Medieval realism knocks on the door of medieval mysticism

City of Pearl (Aelf Fen #9) by Alys Clare          

A presence fills the alleys near Gurdyman's house. A vagrant is found dead with a lustrous pearl in his hand propped up against the wall outside Grurdyman's house. Gurdyman is panicked. He knows he's being called back by his past to the places of his childhood and his growth in magico-mystical knowledge.

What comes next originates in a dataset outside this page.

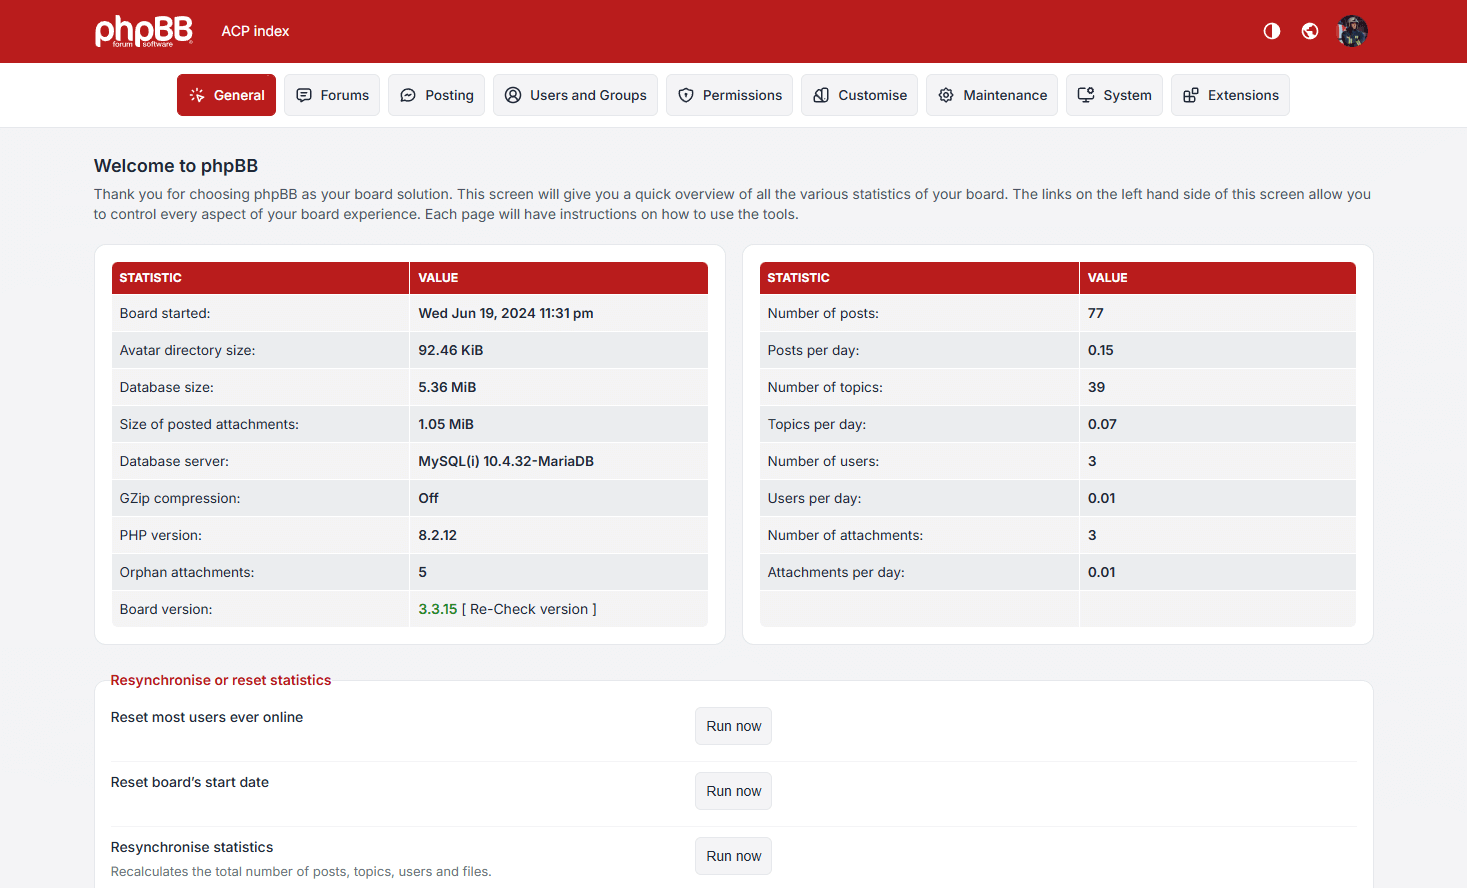Image resolution: width=1467 pixels, height=888 pixels.
Task: Select the General tab's sparkle icon
Action: (x=197, y=95)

Lassair is feeling isolated. Jack Chevestrier has sent her away and she finds no place but Gurdyman's. When Gurdyman asks her to accompany him to Spain, despite it being near to winter, she agrees. After all healer Lassair is Gurdyman's pupil and as is pointed out, 'it is a part of his duty to ensure that [she] encounter others who are so much further advanced in the arts.’ These words are those of Lassair's aunt, healer Edild. Edild is now married to Hrype, who first introduced Lassair to Gurdyman. Hrype knows what Gurdyman is and what Lassair could be. He also feels that Gurdyman is exposing Lassair to danger.

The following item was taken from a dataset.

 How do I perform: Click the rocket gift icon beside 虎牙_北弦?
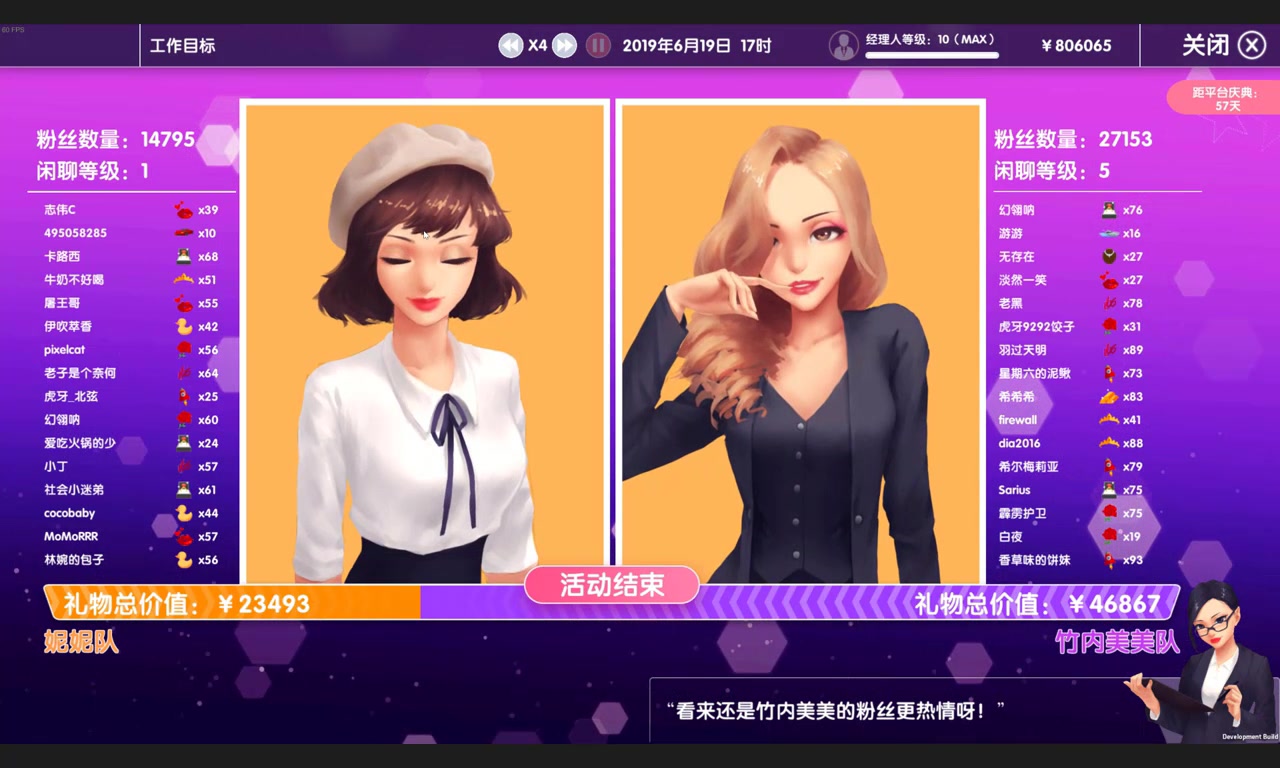[183, 397]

Along the road to Santiago Lassair and Gurdyman turn off. New fears and experiences become joined. Lassair has become part of what Gurdyman must do. An atonement? Lassair's journey becomes more complex. Lassair and Gurdyman have been pulled into a hidden mystic community and Lassair is being tested.
Meanwhile Jack and Hrype both meet after sensing a malicious presence in Gurdyman's vacant home. They feel the need to follow that presence towards Lassair. Their journey that will involve Lassair's grandfather Thorfinn, an "Icelander whose nickname was the Silver Dragon" who'd given Lassair "a powerful heirloom known as the shining stone."
This is a novel full of unexpected twists and turns. I must admit I'm a tad conflicted. Reading this I felt like I'd wandered into a lookalike set of Shrangrila, although located  in medieval times in the Pyrenees, where esotericism is practiced in a secret valley hidden beneath and beyond the mountains.
I am also unsure of how I feel about the ending?... Lassair obviously must follow her path, even if (as I think), Gurdyman has been somewhat duplicitous in everything.  Is Lassair cautious enough? She hasn't been that before. And what of Jack? How will things eventually resolve? We are left with the thought that Jack might be more than he appears. That his solidness is meaningful in some way. For a brief moment there seems to be some sort of positive, even hopeful tension between him and Lassair.
Some of the community Lassair encounters seem to think that some deaths are expendable in the big picture. I do wonder if the healer in Lassair will come into conflict with this viewpoint.
Change and growth are a pivotal point for Lassair. How she gets there is dangerous and challenging.
I must say I'm glad I read the previous novel in the series as there might've been gaps that would've annoyed me otherwise. I am also anxious to see where Clare is leading us.